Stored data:
********
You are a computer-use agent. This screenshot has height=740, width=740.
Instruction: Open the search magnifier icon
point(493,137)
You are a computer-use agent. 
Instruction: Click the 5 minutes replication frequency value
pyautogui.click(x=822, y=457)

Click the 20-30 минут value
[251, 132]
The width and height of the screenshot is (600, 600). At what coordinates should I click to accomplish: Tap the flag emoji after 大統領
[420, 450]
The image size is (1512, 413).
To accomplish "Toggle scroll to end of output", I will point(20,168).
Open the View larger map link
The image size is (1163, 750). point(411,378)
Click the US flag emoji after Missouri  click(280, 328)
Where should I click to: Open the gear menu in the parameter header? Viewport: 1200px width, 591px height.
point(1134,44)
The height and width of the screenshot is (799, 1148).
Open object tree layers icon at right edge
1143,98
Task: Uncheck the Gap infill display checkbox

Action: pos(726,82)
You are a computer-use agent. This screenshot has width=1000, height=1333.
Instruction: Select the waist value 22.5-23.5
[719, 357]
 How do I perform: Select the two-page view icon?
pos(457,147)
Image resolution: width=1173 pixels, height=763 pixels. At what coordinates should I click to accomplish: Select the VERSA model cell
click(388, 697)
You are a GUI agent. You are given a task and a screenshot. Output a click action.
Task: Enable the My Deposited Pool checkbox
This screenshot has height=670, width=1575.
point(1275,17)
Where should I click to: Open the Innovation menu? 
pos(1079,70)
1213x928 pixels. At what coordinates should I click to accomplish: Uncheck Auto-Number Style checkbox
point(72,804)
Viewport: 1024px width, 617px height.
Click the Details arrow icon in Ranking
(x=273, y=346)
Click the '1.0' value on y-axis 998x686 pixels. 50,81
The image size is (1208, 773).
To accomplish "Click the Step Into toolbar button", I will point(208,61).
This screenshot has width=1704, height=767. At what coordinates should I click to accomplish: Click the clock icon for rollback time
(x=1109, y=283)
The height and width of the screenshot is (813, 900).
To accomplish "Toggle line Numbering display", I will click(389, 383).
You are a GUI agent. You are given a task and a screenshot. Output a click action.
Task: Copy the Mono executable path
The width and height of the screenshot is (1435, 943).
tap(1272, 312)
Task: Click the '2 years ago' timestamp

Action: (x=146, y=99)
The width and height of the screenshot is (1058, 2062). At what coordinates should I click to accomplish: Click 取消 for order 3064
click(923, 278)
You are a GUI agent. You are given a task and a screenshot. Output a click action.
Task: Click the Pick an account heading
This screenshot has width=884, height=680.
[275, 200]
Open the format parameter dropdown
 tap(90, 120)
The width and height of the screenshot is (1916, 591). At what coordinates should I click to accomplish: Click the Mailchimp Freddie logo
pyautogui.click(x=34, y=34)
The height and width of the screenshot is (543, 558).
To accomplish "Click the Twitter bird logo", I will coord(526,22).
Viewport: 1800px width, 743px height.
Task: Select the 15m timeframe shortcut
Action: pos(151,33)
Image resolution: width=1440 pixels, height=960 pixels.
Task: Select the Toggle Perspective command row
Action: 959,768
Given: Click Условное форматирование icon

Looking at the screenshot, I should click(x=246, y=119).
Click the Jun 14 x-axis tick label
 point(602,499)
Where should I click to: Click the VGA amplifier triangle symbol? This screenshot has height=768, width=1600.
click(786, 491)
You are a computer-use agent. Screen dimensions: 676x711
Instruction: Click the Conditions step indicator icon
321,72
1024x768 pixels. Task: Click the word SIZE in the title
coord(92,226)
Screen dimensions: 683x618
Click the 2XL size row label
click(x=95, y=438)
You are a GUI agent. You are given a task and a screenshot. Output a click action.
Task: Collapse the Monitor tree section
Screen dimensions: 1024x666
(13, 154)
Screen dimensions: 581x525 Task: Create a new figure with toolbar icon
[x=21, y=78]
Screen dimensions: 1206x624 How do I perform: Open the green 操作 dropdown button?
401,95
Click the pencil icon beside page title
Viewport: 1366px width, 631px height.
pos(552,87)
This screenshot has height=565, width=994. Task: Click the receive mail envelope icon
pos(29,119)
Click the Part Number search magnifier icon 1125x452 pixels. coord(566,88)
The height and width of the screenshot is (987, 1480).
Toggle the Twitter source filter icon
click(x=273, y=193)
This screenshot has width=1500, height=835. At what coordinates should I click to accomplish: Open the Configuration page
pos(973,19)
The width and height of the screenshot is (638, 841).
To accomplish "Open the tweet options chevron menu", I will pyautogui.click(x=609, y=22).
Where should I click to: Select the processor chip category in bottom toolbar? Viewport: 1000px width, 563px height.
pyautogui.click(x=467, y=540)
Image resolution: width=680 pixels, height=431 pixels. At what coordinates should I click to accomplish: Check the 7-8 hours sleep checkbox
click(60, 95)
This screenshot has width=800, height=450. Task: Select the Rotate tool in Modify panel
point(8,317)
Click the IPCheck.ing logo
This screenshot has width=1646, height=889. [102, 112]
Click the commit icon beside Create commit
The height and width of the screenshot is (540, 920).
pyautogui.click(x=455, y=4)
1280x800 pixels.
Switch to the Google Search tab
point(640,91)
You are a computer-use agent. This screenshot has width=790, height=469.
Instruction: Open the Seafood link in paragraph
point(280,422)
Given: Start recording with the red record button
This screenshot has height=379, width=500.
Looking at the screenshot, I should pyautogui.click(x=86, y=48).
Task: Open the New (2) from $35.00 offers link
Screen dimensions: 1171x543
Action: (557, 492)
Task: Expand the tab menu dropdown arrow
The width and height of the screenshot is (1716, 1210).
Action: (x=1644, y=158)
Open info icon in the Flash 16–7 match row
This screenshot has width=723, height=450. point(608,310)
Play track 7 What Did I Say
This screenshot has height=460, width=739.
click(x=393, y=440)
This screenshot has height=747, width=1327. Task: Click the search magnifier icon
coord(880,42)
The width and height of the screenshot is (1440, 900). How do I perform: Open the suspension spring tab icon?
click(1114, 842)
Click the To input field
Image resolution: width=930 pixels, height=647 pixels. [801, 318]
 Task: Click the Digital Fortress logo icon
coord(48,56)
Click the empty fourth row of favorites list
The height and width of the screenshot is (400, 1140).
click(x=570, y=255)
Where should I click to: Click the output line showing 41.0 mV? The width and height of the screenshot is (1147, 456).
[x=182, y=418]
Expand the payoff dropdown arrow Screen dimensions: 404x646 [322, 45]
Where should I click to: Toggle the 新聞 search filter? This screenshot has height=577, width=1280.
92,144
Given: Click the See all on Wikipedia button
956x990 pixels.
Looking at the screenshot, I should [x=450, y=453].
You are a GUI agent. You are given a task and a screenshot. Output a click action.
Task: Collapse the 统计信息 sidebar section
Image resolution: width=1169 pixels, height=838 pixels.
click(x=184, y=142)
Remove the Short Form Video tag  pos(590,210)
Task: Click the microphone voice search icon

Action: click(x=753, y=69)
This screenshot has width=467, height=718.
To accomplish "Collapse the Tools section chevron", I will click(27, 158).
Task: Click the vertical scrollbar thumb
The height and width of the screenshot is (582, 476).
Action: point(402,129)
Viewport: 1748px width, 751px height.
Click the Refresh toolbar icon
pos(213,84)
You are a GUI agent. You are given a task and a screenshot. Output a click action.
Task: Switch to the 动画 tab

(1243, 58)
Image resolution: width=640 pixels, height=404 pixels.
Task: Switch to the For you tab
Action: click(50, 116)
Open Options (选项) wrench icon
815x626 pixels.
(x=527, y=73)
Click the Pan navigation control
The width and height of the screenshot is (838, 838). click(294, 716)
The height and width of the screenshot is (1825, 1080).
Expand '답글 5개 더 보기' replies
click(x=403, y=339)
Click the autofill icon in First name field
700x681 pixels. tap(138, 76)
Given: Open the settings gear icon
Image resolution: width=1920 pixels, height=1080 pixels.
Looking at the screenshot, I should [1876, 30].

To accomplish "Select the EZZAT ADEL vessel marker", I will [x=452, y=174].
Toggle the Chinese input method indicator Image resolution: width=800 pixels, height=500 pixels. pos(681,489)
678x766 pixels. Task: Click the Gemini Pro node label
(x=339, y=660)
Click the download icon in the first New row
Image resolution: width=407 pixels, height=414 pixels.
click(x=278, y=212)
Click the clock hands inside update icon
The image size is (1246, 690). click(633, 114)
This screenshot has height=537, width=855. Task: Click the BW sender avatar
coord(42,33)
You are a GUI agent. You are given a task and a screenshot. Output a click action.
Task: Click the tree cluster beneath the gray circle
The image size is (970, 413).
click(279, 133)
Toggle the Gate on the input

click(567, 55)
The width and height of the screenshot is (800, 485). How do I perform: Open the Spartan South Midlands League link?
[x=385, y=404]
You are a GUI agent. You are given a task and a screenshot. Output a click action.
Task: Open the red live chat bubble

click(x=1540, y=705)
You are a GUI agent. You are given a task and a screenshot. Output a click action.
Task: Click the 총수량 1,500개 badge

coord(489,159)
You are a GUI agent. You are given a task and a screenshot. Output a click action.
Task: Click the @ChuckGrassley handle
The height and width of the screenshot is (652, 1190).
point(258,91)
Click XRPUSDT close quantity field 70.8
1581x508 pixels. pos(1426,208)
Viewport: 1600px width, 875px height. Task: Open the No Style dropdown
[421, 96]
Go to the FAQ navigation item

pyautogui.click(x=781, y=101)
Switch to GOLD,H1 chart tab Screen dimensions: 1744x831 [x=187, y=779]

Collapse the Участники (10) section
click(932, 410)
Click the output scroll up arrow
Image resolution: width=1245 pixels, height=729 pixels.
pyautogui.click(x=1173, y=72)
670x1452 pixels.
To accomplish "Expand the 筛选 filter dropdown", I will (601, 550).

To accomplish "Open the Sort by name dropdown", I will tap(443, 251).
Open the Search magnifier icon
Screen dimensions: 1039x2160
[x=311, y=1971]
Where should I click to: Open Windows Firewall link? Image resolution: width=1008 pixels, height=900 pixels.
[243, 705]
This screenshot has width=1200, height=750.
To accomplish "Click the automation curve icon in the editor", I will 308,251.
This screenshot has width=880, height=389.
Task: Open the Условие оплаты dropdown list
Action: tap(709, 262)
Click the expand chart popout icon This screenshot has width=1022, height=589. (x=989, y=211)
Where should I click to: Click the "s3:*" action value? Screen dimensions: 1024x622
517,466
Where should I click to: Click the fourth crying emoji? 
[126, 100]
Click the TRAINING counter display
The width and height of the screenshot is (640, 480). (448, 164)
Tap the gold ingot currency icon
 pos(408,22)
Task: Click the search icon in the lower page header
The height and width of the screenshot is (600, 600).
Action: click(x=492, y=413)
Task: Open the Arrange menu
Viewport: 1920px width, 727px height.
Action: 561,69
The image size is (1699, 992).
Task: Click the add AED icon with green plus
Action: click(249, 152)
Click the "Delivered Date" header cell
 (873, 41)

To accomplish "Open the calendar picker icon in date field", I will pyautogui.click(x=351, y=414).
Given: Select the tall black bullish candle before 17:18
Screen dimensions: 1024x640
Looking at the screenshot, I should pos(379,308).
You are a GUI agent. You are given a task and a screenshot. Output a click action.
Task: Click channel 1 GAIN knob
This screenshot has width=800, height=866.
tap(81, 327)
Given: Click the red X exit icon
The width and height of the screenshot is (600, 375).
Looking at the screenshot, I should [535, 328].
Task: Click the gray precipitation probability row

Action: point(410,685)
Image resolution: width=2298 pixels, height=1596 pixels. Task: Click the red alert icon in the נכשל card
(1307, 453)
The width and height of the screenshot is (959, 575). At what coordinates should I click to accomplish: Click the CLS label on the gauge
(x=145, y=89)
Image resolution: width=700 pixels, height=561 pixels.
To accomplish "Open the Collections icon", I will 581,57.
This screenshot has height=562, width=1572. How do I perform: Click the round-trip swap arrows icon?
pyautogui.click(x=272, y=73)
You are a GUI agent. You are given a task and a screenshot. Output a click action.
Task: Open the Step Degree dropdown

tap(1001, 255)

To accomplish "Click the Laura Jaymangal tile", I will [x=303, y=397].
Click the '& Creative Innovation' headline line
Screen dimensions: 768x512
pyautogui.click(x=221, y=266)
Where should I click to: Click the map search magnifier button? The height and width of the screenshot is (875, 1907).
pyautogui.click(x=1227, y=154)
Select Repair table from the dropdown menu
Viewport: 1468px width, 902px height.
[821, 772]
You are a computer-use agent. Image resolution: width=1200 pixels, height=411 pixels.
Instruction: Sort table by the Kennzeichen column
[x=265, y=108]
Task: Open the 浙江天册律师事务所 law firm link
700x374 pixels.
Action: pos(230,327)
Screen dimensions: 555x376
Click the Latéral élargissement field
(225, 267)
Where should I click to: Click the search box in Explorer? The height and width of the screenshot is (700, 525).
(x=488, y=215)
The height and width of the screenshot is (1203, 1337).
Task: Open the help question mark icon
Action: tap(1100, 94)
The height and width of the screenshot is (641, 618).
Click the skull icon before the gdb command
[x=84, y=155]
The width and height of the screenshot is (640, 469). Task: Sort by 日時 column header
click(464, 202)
********
The lines above, starting at the one with "The width and height of the screenshot is (1716, 1210)." and ending at the one with "Task: Collapse the 统计信息 sidebar section", are the only ones to return, exactly as written.

Exercise response:
The width and height of the screenshot is (1716, 1210).
Action: (x=1644, y=158)
Open info icon in the Flash 16–7 match row
This screenshot has width=723, height=450. point(608,310)
Play track 7 What Did I Say
This screenshot has height=460, width=739.
click(x=393, y=440)
This screenshot has height=747, width=1327. Task: Click the search magnifier icon
coord(880,42)
The width and height of the screenshot is (1440, 900). How do I perform: Open the suspension spring tab icon?
click(1114, 842)
Click the To input field
Image resolution: width=930 pixels, height=647 pixels. [801, 318]
 Task: Click the Digital Fortress logo icon
coord(48,56)
Click the empty fourth row of favorites list
The height and width of the screenshot is (400, 1140).
click(x=570, y=255)
Where should I click to: Click the output line showing 41.0 mV? The width and height of the screenshot is (1147, 456).
[x=182, y=418]
Expand the payoff dropdown arrow Screen dimensions: 404x646 [322, 45]
Where should I click to: Toggle the 新聞 search filter? This screenshot has height=577, width=1280.
92,144
Given: Click the See all on Wikipedia button
956x990 pixels.
Looking at the screenshot, I should [x=450, y=453].
You are a GUI agent. You are given a task and a screenshot. Output a click action.
Task: Collapse the 统计信息 sidebar section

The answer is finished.